Officers who join the police service via a British charity are playing a vital role in tackling crime and anti-social behaviour in Essex.
Communities where officers via Police Now have been posted to over the past 22-months have seen 689 fewer incidents of anti-social behaviour compared to the same period from October 2016. This is equivalent to a 10 per cent drop.
Officers on Police Now’s National Graduate Leadership Programme – which is supporting the recruitment of police officers across England and Wales – have been working alongside their colleagues within their local neighbourhood teams.
Communities have also seen 176 fewer incidents of shoplifting – a fall of 13 per cent. There were 121 fewer incidents of burglary – a fall of eight per cent – and 110 fewer incidents of theft, equivalent to a six per cent fall.
Police Now’s mission is to transform communities, reduce crime and increase the public’s confidence in policing, by recruiting and developing outstanding and diverse individuals to be leaders in society and on the policing front line.
Rosanna Walker, temporary police sergeant for Essex Police and Police Now participant, helped bring to justice a knifeman who tried to force a woman with a child into a car at a supermarket. He was convicted and sentenced to four years imprisonment.
She also worked with Colchester Institute and knife crime charities to educate around 3,000 secondary school pupils on the dangers of knife crime. Young people not in schools were engaged with at youth clubs and through social media. Two enforcement days using a knife arch – a walk-through metal detector – drove home the message. Nine in ten young people learned something new about knife crime and felt more confident in reporting it.

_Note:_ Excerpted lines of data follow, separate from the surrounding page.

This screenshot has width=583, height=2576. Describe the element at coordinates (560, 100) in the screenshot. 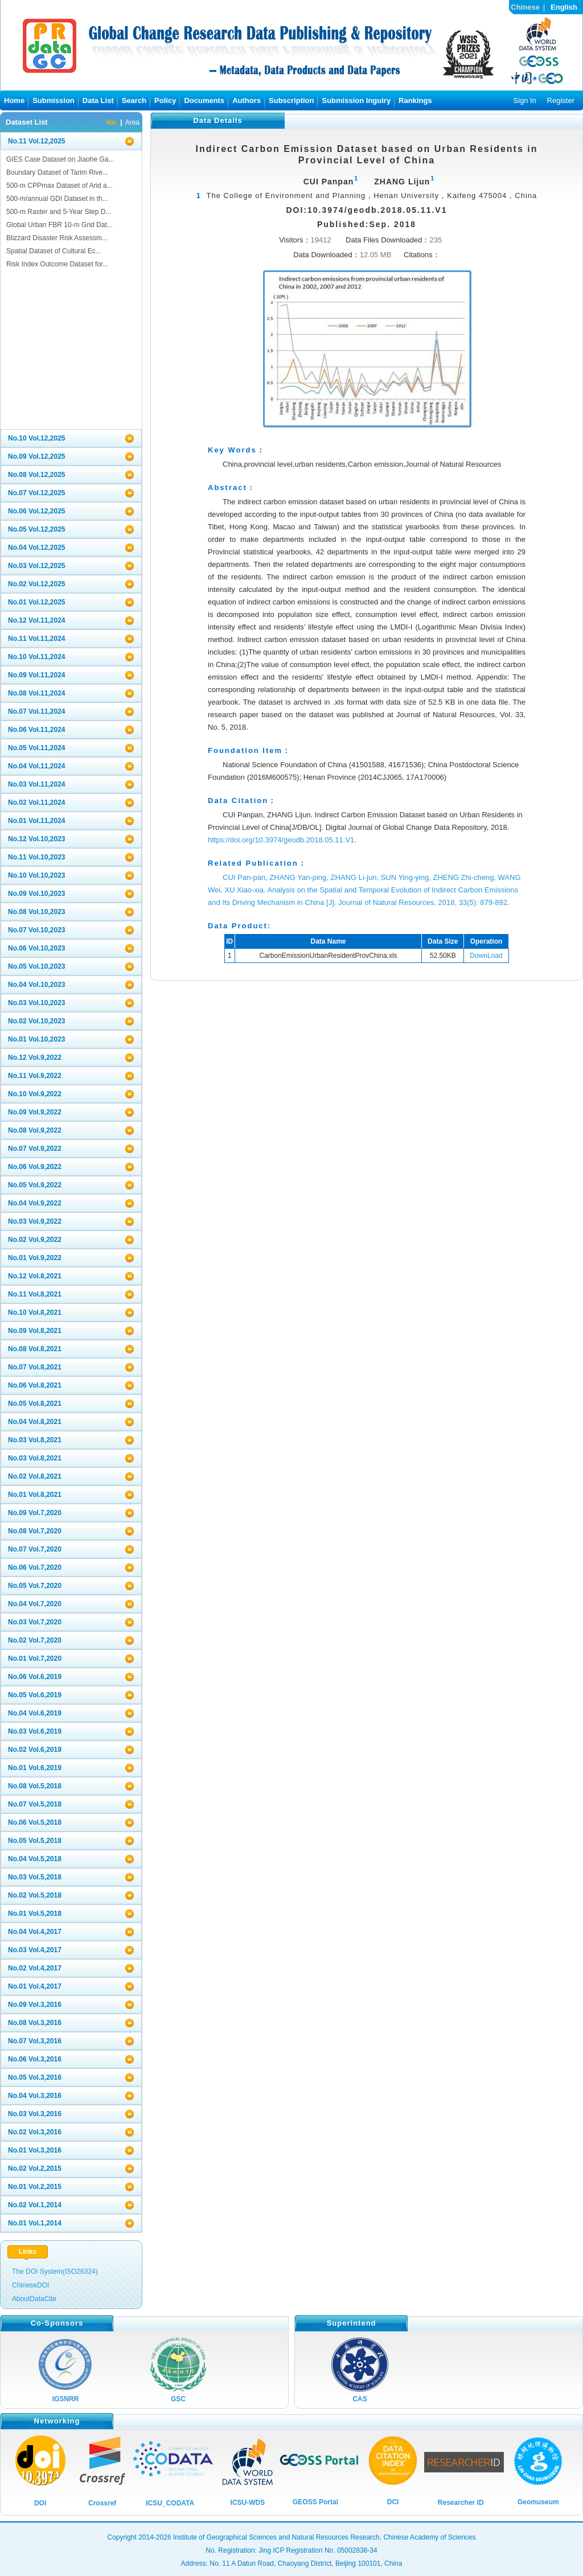

I see `Register` at that location.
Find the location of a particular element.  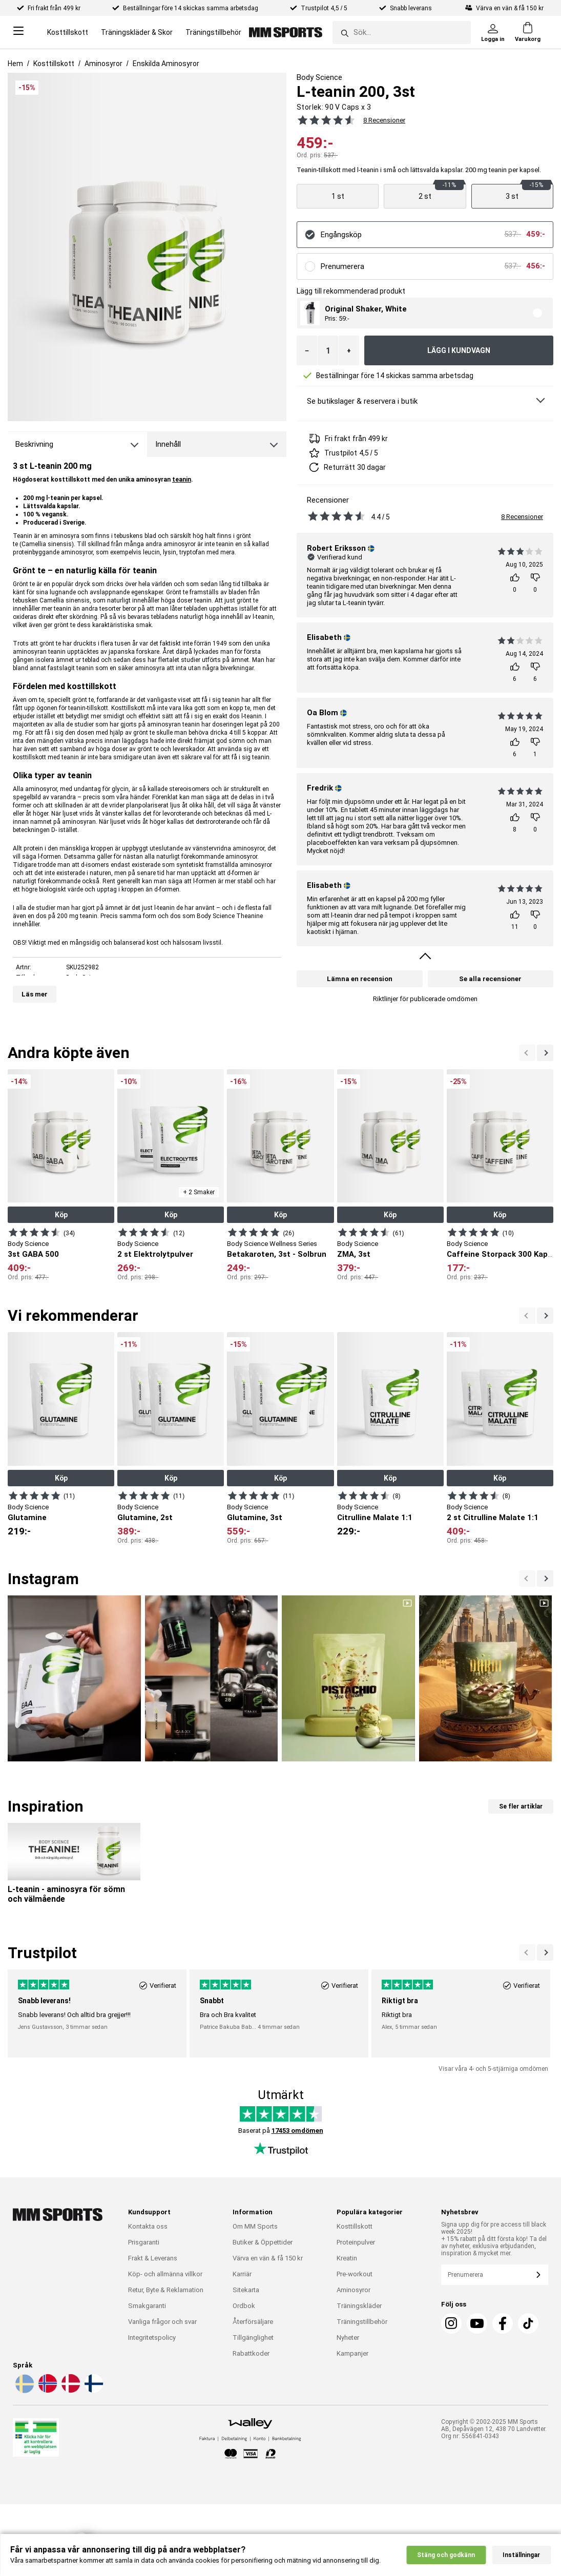

Aminosyror is located at coordinates (103, 63).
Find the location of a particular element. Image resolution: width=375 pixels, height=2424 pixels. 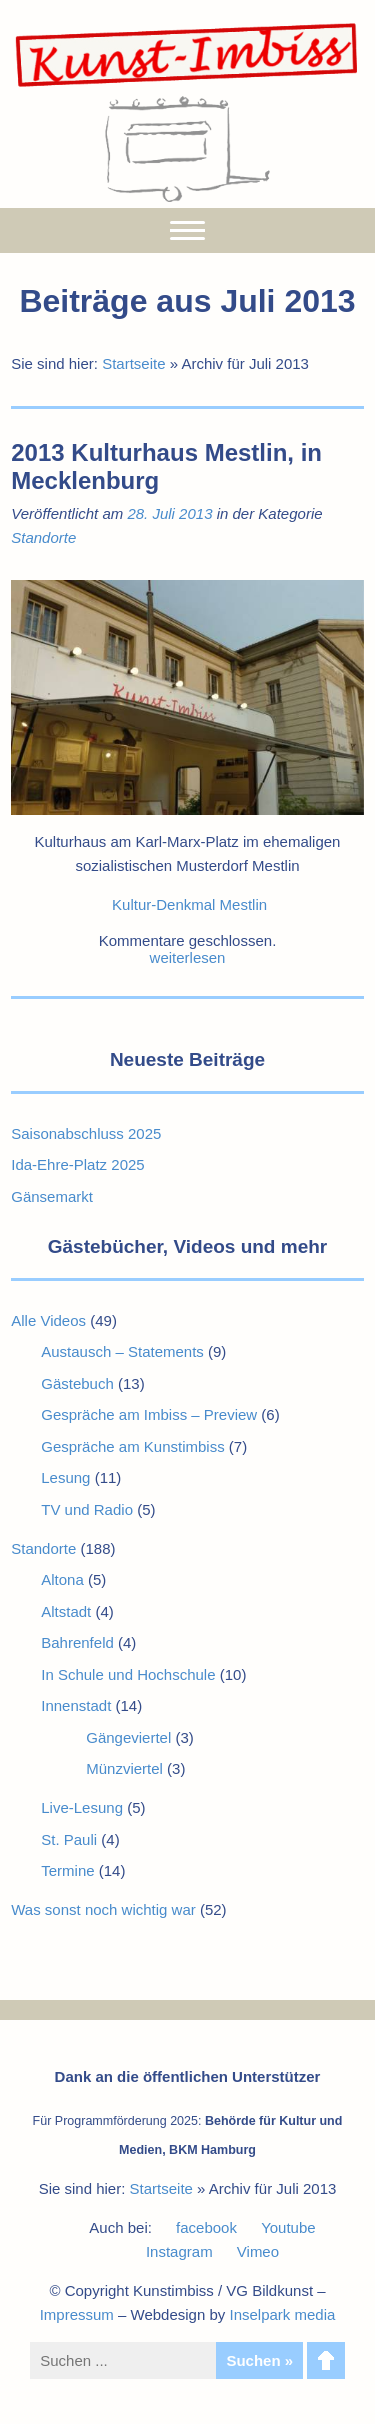

Vimeo is located at coordinates (258, 2251).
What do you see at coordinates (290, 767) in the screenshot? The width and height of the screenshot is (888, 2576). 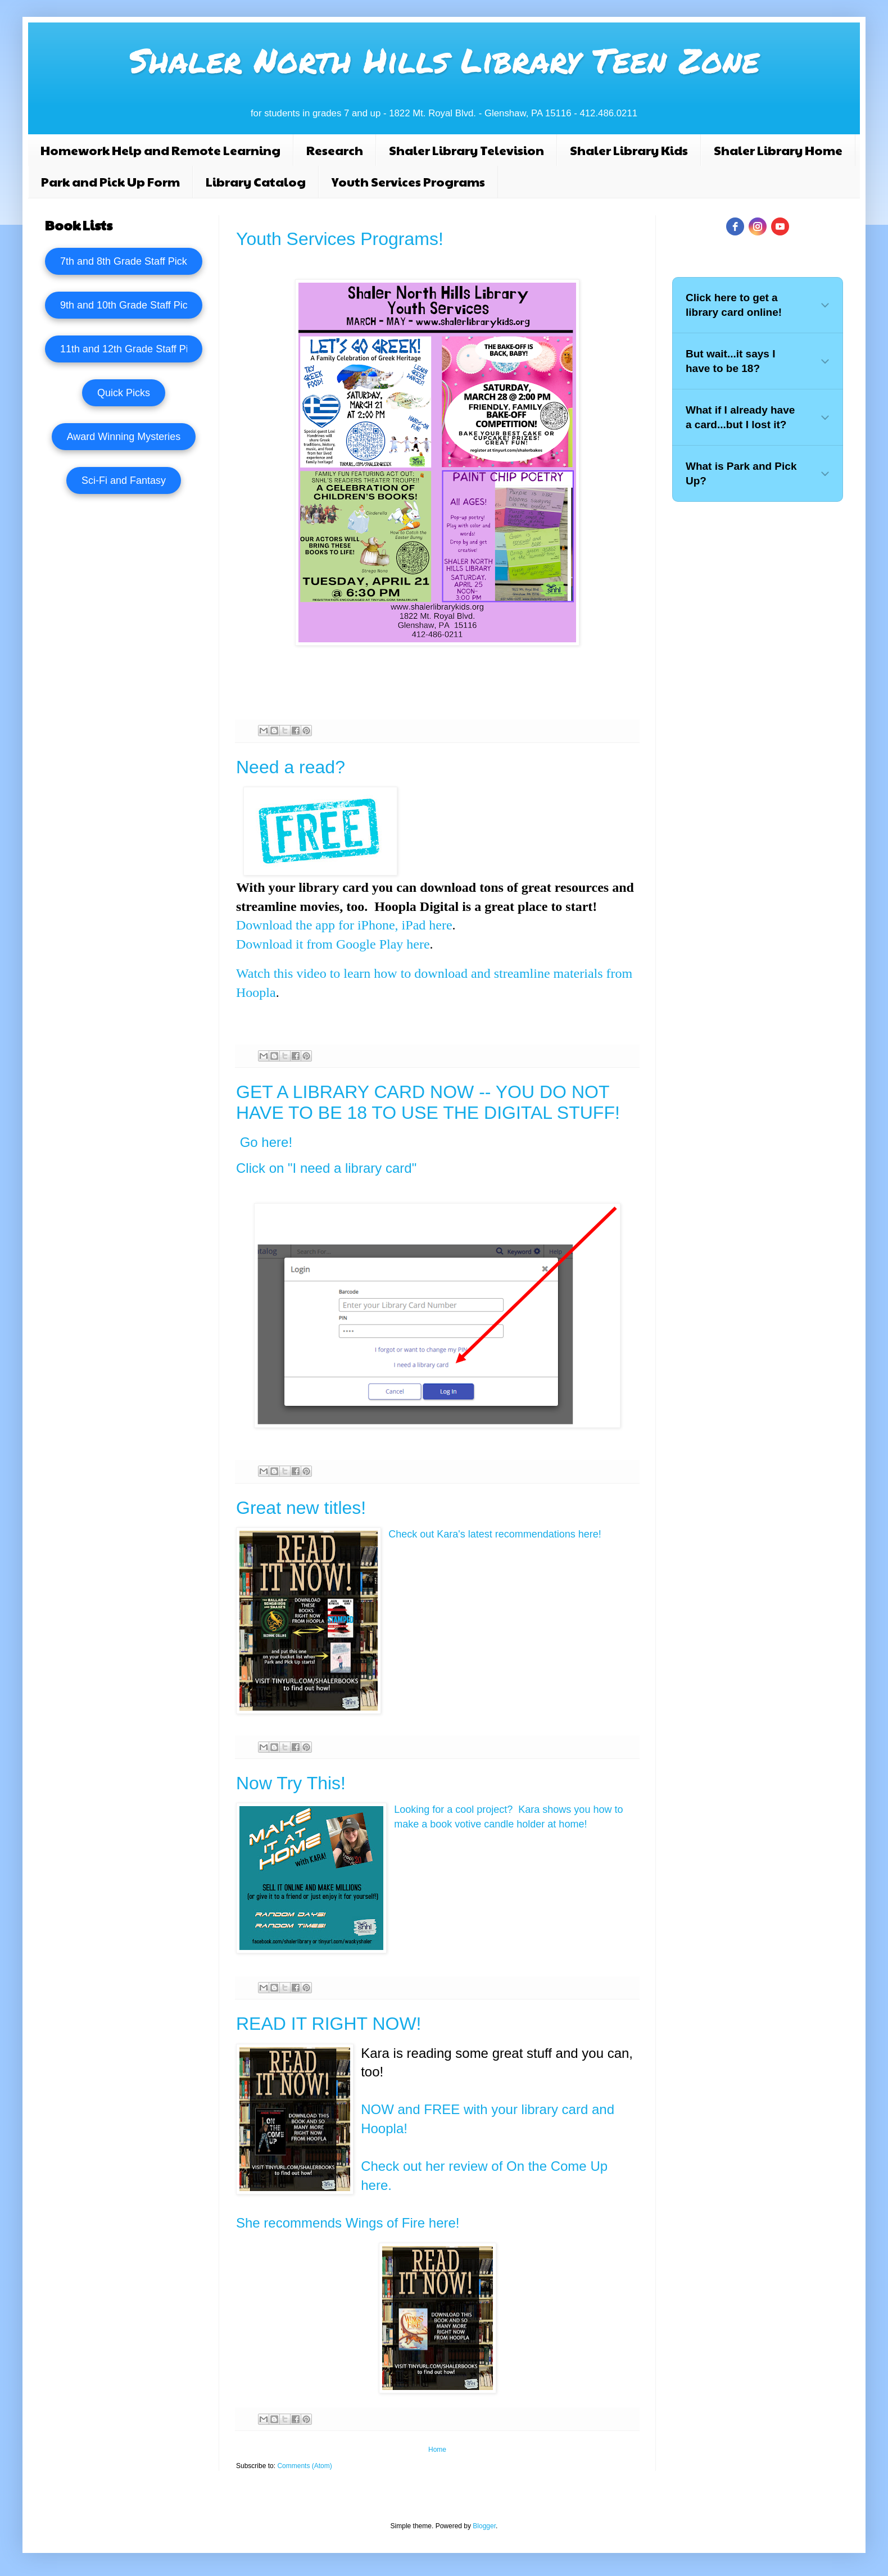 I see `Need a read?` at bounding box center [290, 767].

Sergeant Walker initiated a project with the University of Essex which has led to academic experts using state-of-the-art technology to compare and analyse data on unemployment, deprivation and knife crime.
This is expected to improve understanding of a complex issue and help protect young people in Essex.
Sergeant Walker said: “I am certain that a force that better reflects the community it serves is best placed to bring down anti-social behaviour.
“We want every person we deal with to feel comfortable speaking to us. As an officer who understands the community, you are best placed to solve problems.”
Police Now is aiming to transform communities by recruiting, developing and inspiring diverse leaders in policing.
Officers on Police Now’s programmes are said to develop skills in leadership and problem-solving, and share a commitment to public service, fighting crime and inspiring social change alongside their colleagues.
Police Now has recruited a total of 1,830 officers across 33 forces in the UK, including Essex Police. Chief Constable BJ Harrington has invested in his communities by partnering with Police Now for the past four years, with 87 police constables joining the force via this route.
Police Now consistently recruits more officers who are women or from black, Asian and minority ethnic backgrounds compared to any other entry route into policing.
Of those starting on Police Now’s programmes in Essex in 2020, a quarter (25 per cent) of the Police Now recruits identified as coming from a black, Asian or minority ethnic background and a third (33 per cent) identified as women.
Co-founder of Police Now and former Detective Chief Inspector David Spencer said: “We’re incredibly proud of the positive impact our participants continue to have within their local communities, and their commitment to driving positive change with their colleagues so that everyone in our society, including the most vulnerable, have a chance to thrive”.